Exercise aim: Among the entries below, find the lines with the word "agent" and return them.

[[ Supplied records open ]]

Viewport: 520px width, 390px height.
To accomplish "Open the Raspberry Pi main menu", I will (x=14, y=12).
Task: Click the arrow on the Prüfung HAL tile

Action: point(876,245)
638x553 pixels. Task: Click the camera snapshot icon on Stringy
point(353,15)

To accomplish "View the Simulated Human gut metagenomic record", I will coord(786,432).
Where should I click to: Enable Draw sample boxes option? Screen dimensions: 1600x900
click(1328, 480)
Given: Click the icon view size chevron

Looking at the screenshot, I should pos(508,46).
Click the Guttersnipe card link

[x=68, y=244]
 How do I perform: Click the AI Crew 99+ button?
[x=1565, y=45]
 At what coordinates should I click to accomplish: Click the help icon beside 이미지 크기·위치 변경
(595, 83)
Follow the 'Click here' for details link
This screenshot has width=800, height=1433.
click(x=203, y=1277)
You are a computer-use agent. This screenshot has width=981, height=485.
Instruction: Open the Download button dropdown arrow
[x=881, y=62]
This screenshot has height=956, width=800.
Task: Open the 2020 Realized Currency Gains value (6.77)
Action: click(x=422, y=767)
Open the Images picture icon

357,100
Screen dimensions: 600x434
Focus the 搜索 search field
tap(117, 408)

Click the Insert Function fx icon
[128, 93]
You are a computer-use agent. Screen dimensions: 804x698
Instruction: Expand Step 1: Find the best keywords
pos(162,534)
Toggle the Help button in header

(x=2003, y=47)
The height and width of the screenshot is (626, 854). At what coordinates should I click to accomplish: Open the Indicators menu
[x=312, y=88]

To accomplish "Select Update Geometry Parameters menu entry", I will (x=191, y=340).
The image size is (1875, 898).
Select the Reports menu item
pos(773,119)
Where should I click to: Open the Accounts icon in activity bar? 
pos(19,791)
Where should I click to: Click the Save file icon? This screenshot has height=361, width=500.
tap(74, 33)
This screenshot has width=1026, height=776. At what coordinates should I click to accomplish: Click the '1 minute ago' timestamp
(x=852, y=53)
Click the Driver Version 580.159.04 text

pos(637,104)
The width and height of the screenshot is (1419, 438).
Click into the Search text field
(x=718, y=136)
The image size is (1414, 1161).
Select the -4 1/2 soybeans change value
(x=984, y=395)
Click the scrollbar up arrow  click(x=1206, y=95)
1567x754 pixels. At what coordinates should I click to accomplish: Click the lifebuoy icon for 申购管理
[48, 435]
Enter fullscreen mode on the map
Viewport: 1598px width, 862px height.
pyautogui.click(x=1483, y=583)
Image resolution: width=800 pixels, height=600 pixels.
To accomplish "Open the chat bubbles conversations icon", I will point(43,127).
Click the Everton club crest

[[ Supplied records closed ]]

Task solution:
You are a computer-use agent. This screenshot has width=981, height=485.
You are a computer-use agent. Screen dimensions: 804x698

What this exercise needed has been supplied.